## Getiing Familiar with nltk library

NLTK is a leading platform for building Python programs to work with human language data. 

In [1]:
import nltk

In [2]:
sentence = """At eight o'clock on Thursday morning
... Arthur didn't feel very good."""

In [3]:
sentence

"At eight o'clock on Thursday morning\nArthur didn't feel very good."

In [6]:
tokens = nltk.word_tokenize(sentence)

In [47]:
nltk.download('punkt')
nltk.download('wordnet')
nltk.download('omw-1.4')

[nltk_data] Downloading package punkt to
[nltk_data]     C:\Users\Rakesh_PC\AppData\Roaming\nltk_data...
[nltk_data]   Package punkt is already up-to-date!
[nltk_data] Downloading package wordnet to
[nltk_data]     C:\Users\Rakesh_PC\AppData\Roaming\nltk_data...
[nltk_data]   Package wordnet is already up-to-date!
[nltk_data] Downloading package omw-1.4 to
[nltk_data]     C:\Users\Rakesh_PC\AppData\Roaming\nltk_data...


True

In [7]:
tokens

['At',
 'eight',
 "o'clock",
 'on',
 'Thursday',
 'morning',
 'Arthur',
 'did',
 "n't",
 'feel',
 'very',
 'good',
 '.']

Natural language processing (NLP) is a field that focuses on making natural human language usable by computer programs. NLTK, or Natural Language Toolkit, is a Python package that you can use for NLP.


## Tokenizing

**By tokenizing, you can conveniently split up text by word or by sentence.** This will allow you to work with smaller pieces of text that are still relatively coherent and meaningful even outside of the context of the rest of the text. It’s your first step in turning unstructured data into structured data, which is easier to analyze.

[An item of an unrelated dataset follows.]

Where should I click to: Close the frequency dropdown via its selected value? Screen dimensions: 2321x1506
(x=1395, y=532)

When you’re analyzing text, you’ll be tokenizing by word and tokenizing by sentence. Here’s what both types of tokenization bring to the table:

#### Tokenizing by word: 
Words are like the atoms of natural language. They’re the smallest unit of meaning that still makes sense on its own. Tokenizing your text by word allows you to identify words that come up particularly often. For example, if you were analyzing a group of job ads, then you might find that the word “Python” comes up often. That could suggest high demand for Python knowledge, but you’d need to look deeper to know more.

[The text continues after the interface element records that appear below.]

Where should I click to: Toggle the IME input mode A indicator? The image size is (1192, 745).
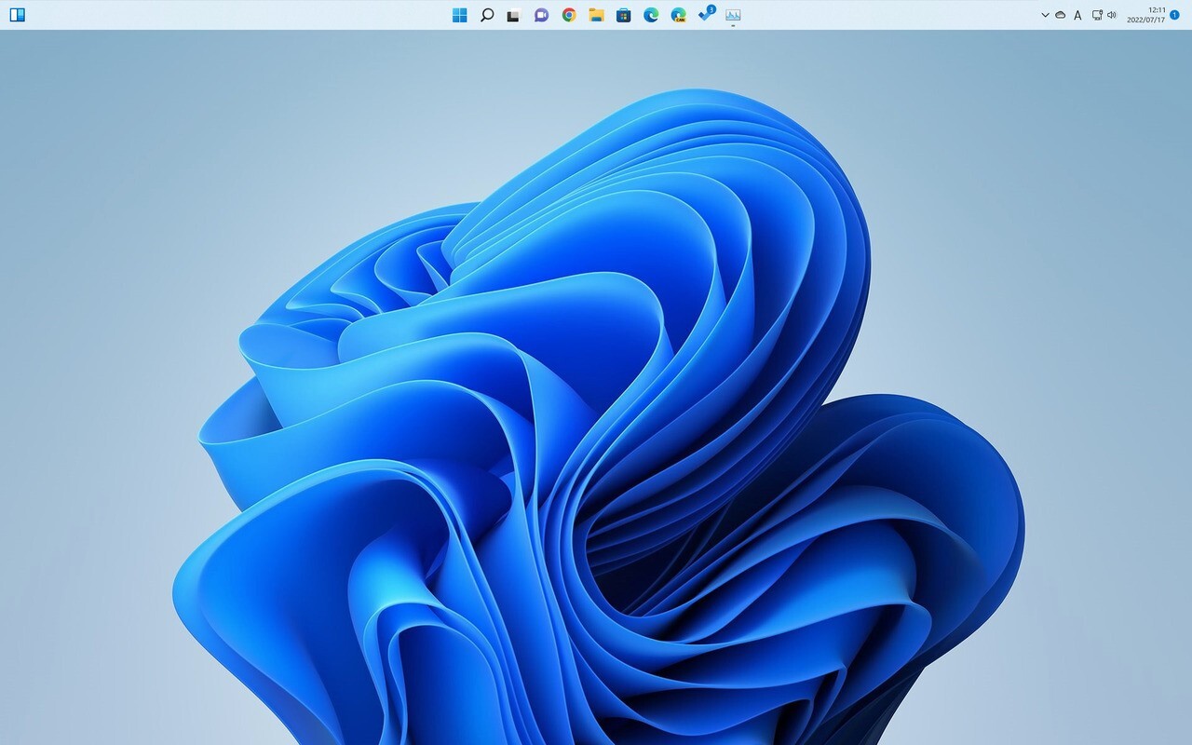pos(1077,15)
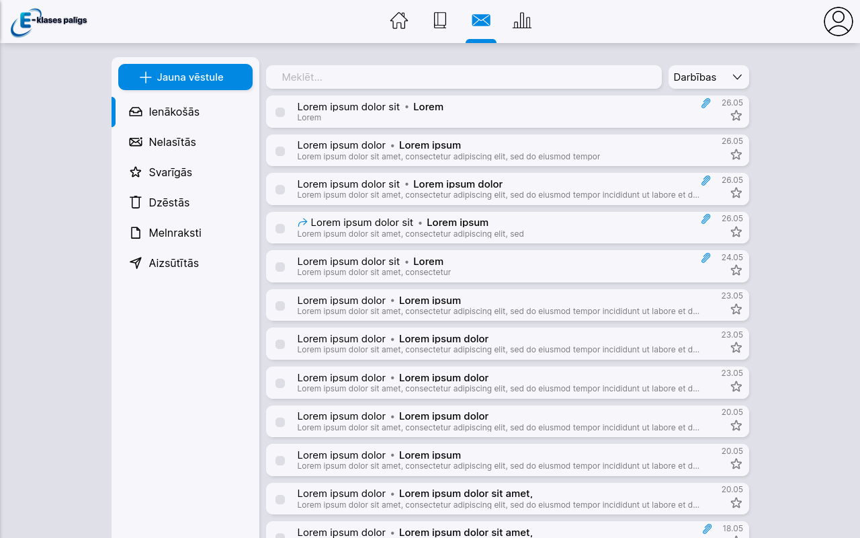This screenshot has width=860, height=538.
Task: Check the last 20.05 message checkbox
Action: tap(280, 500)
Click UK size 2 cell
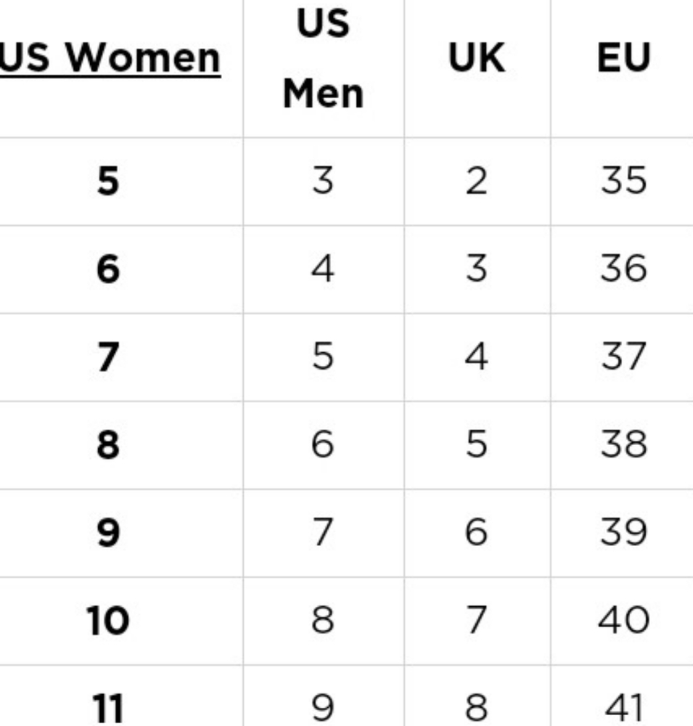 (x=477, y=181)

#### Tokenizing by sentence: 

When you tokenize by sentence, you can analyze how those words relate to one another and see more context. Are there a lot of negative words around the word “Python” because the hiring manager doesn’t like Python? Are there more terms from the domain of herpetology than the domain of software development, suggesting that you may be dealing with an entirely different kind of python than you were expecting?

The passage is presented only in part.